(Pixel coordinate grounding data)

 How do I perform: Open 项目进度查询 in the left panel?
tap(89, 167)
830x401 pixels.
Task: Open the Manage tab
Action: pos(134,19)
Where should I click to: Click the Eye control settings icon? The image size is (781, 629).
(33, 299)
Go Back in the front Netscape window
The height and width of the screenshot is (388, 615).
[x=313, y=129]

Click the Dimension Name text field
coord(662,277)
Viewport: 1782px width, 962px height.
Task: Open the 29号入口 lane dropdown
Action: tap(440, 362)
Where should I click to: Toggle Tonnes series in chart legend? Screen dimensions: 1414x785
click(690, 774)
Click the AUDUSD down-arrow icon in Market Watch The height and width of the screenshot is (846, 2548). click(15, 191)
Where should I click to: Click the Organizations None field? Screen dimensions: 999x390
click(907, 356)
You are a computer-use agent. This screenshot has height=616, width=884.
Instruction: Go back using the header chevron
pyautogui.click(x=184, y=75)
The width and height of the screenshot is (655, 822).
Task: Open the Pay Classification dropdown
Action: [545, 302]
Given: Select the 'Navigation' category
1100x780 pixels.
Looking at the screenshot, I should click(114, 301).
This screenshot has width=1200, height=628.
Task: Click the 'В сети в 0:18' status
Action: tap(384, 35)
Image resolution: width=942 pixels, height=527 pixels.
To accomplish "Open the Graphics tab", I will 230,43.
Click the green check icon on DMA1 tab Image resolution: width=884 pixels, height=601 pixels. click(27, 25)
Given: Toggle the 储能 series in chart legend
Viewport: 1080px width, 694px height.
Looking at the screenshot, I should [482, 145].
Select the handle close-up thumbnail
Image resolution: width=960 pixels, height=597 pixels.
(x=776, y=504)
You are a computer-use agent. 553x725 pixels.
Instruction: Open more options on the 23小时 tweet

### TASK OBJECTIVE
Every single record must be transcribed exactly as it stands.

### FINISHED TASK
 How do I perform: Open 项目进度查询 in the left panel?
tap(89, 167)
830x401 pixels.
Task: Open the Manage tab
Action: pos(134,19)
Where should I click to: Click the Eye control settings icon? The image size is (781, 629).
(33, 299)
Go Back in the front Netscape window
The height and width of the screenshot is (388, 615).
[x=313, y=129]

Click the Dimension Name text field
coord(662,277)
Viewport: 1782px width, 962px height.
Task: Open the 29号入口 lane dropdown
Action: tap(440, 362)
Where should I click to: Toggle Tonnes series in chart legend? Screen dimensions: 1414x785
click(690, 774)
Click the AUDUSD down-arrow icon in Market Watch The height and width of the screenshot is (846, 2548). click(15, 191)
Where should I click to: Click the Organizations None field? Screen dimensions: 999x390
click(907, 356)
You are a computer-use agent. This screenshot has height=616, width=884.
Instruction: Go back using the header chevron
pyautogui.click(x=184, y=75)
The width and height of the screenshot is (655, 822).
Task: Open the Pay Classification dropdown
Action: [545, 302]
Given: Select the 'Navigation' category
1100x780 pixels.
Looking at the screenshot, I should click(114, 301).
This screenshot has width=1200, height=628.
Task: Click the 'В сети в 0:18' status
Action: tap(384, 35)
Image resolution: width=942 pixels, height=527 pixels.
To accomplish "Open the Graphics tab", I will 230,43.
Click the green check icon on DMA1 tab Image resolution: width=884 pixels, height=601 pixels. click(27, 25)
Given: Toggle the 储能 series in chart legend
Viewport: 1080px width, 694px height.
Looking at the screenshot, I should [482, 145].
Select the handle close-up thumbnail
Image resolution: width=960 pixels, height=597 pixels.
(x=776, y=504)
You are a computer-use agent. 553x725 pixels.
Instruction: Open more options on the 23小时 tweet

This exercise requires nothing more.